Saved entries
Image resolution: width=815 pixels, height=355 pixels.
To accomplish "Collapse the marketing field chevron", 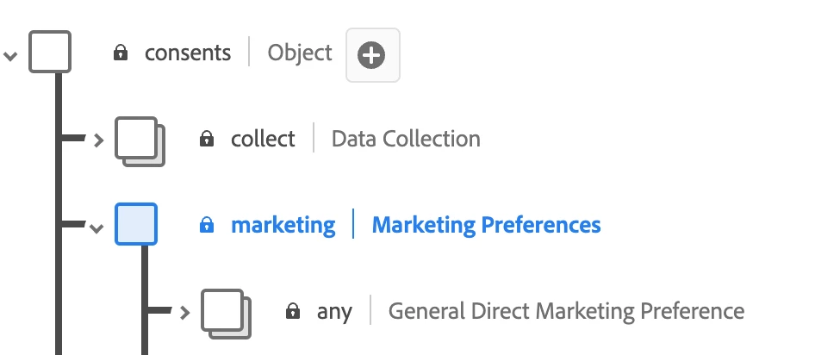I will pyautogui.click(x=96, y=228).
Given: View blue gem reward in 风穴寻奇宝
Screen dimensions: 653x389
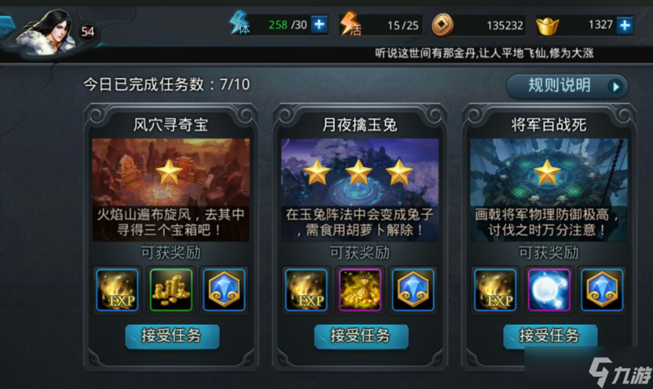Looking at the screenshot, I should [224, 290].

» ACTIVITY: Starting at the line with "Given: View blue gem reward in 风穴寻奇宝", write out every line exactly through the final line of the records above, both included, and skip the pictures.

» TASK RESPONSE:
Given: View blue gem reward in 风穴寻奇宝
Screen dimensions: 653x389
Looking at the screenshot, I should [224, 290].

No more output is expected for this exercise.